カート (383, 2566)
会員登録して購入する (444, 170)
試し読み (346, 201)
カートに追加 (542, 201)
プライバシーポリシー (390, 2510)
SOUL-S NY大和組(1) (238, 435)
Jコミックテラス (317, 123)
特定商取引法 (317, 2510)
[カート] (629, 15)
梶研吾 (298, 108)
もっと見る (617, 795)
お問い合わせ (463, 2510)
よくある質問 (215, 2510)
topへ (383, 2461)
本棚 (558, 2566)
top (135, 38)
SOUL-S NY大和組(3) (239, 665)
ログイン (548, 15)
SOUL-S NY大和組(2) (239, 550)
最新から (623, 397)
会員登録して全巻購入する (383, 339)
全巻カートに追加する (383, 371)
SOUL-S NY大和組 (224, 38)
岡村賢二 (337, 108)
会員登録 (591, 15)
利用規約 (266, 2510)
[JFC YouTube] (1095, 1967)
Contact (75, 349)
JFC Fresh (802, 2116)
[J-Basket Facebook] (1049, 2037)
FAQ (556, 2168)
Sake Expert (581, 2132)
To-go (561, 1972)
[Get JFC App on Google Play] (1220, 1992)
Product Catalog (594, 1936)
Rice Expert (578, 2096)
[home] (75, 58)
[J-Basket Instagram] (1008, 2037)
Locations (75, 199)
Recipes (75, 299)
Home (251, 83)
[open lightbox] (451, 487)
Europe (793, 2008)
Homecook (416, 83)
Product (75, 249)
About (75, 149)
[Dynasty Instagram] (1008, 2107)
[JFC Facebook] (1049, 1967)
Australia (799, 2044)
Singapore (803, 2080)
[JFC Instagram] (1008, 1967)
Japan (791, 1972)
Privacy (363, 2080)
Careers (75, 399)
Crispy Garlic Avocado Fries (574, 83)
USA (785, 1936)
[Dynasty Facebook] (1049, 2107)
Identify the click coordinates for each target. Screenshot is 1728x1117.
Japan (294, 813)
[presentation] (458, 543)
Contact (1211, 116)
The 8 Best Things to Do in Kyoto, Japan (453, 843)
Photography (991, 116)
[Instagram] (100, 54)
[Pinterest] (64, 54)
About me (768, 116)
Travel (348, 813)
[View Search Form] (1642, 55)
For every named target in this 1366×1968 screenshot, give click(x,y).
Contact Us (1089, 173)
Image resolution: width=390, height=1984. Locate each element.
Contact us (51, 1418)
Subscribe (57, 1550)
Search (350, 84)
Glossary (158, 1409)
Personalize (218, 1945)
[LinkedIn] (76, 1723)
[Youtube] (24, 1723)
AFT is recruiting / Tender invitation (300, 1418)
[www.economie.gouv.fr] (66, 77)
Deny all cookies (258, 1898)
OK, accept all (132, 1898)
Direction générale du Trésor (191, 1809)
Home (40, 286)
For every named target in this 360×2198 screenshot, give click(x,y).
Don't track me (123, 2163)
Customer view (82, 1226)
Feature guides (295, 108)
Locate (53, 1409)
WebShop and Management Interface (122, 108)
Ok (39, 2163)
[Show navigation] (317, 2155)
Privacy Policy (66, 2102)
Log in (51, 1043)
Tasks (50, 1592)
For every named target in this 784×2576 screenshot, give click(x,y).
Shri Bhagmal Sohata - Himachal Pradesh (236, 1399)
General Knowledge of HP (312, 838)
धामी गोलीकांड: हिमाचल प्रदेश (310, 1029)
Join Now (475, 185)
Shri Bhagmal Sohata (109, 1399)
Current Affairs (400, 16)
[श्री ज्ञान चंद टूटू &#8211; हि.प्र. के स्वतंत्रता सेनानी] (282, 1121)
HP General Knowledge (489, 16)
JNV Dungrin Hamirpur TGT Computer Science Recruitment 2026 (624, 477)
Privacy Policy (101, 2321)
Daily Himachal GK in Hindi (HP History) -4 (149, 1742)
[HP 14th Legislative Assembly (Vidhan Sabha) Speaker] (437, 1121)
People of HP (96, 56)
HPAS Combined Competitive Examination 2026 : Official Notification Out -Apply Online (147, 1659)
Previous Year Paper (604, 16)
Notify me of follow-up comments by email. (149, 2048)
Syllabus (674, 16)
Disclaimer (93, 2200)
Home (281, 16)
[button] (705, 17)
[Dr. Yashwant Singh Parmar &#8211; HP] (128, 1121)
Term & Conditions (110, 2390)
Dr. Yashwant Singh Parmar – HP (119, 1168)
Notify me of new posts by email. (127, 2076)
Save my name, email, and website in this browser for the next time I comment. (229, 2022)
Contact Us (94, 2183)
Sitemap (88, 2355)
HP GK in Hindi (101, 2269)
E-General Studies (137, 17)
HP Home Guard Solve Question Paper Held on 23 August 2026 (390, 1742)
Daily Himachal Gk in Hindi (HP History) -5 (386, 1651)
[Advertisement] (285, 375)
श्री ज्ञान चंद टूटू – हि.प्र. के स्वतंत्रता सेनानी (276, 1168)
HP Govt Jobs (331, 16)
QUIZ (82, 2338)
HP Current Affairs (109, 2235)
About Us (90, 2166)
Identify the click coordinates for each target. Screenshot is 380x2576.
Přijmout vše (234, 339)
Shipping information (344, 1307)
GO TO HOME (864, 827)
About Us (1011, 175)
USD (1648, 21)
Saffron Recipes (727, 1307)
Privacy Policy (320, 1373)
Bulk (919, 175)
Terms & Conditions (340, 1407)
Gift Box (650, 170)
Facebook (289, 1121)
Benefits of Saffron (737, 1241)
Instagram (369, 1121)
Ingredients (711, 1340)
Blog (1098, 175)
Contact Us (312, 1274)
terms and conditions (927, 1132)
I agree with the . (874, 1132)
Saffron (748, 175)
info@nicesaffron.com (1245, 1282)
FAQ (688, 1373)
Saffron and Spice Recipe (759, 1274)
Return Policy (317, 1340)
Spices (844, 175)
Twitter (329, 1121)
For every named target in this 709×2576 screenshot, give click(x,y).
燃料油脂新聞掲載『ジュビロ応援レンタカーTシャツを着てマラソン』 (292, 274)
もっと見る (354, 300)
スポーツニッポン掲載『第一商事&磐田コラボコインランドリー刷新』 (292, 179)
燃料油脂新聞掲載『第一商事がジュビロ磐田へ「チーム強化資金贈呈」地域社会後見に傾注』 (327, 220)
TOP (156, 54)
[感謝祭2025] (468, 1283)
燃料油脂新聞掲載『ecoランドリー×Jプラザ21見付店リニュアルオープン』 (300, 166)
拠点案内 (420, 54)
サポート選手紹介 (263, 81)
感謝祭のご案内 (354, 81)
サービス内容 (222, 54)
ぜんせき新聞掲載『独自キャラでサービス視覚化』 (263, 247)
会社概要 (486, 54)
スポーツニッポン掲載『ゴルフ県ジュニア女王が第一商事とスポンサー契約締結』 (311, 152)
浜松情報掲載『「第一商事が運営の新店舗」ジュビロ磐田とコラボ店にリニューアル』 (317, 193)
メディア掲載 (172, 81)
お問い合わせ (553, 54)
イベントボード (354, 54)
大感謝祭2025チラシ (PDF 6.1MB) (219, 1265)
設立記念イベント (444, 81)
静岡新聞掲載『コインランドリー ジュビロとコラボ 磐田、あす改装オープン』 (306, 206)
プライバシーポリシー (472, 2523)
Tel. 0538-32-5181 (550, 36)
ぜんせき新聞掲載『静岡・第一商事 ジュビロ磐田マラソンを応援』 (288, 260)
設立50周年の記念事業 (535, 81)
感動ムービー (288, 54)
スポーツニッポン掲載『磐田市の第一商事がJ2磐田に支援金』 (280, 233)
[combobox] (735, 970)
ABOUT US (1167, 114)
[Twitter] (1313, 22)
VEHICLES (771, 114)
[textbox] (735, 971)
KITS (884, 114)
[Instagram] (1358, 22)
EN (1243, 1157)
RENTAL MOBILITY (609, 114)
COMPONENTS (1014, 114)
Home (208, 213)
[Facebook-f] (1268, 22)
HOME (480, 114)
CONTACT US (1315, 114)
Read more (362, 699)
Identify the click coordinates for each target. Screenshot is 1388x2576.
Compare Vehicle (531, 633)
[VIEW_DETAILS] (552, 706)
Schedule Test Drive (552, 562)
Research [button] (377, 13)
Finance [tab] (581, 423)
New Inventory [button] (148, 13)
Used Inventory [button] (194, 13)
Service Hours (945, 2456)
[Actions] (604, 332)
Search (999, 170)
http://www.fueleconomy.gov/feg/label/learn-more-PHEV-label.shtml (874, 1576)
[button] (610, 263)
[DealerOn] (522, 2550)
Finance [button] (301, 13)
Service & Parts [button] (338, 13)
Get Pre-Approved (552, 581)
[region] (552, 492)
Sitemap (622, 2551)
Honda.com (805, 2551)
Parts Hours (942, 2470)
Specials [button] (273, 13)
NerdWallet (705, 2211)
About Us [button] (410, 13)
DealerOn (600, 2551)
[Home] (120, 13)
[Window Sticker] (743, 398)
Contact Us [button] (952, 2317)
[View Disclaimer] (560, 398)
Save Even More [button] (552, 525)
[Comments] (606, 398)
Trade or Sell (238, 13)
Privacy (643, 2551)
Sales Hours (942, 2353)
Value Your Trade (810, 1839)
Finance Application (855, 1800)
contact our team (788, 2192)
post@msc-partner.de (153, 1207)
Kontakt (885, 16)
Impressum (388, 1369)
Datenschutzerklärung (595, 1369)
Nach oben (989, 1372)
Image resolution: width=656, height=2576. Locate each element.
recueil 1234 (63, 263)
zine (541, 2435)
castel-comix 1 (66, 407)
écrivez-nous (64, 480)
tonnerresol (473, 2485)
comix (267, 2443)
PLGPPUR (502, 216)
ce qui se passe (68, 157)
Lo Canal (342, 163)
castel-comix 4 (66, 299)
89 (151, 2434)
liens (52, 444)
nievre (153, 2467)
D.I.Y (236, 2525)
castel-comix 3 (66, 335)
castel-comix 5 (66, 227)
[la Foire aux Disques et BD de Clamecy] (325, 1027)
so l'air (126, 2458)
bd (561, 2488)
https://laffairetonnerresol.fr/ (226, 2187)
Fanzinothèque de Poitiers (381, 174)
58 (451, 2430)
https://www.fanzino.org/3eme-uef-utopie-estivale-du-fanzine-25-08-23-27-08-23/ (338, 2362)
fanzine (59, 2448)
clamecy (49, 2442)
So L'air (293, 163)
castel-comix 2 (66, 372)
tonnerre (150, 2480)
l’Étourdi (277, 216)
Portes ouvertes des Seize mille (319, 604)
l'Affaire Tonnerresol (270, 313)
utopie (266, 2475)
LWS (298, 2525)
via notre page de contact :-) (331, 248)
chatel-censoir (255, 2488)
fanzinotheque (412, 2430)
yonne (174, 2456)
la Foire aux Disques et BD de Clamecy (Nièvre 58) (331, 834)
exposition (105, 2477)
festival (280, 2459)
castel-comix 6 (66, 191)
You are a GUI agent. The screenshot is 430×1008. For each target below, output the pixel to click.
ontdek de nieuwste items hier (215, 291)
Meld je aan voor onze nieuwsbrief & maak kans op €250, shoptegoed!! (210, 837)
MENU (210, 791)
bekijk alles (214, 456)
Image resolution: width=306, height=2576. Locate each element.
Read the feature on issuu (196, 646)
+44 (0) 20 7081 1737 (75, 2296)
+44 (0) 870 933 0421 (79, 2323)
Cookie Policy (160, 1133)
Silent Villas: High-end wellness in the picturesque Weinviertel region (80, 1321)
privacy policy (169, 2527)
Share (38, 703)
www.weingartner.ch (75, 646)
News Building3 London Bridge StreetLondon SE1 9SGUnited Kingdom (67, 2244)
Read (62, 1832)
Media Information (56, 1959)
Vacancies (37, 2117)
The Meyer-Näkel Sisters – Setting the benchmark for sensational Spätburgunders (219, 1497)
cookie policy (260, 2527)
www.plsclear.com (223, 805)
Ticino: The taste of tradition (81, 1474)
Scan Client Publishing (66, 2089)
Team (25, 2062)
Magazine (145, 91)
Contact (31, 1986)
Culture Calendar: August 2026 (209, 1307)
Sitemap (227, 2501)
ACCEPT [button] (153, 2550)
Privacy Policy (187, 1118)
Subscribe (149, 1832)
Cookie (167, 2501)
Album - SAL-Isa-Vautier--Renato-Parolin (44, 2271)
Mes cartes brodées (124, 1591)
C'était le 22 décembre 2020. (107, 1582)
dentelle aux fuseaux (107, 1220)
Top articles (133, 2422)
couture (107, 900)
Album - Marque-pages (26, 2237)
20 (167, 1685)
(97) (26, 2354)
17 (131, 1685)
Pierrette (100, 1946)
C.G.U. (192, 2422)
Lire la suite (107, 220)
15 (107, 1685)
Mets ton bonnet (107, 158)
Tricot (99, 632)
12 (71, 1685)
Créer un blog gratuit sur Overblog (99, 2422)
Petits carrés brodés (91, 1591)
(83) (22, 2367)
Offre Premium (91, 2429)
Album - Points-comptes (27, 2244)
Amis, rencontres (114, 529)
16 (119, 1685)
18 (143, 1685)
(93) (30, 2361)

++++

### [REQUIRED ACTION]
Which lines of the material contain "History"? List them.

### [SOLUTION TO THIS PROBLEM]
Daily Himachal GK in Hindi (HP History) -4 (149, 1742)
Daily Himachal Gk in Hindi (HP History) -5 (386, 1651)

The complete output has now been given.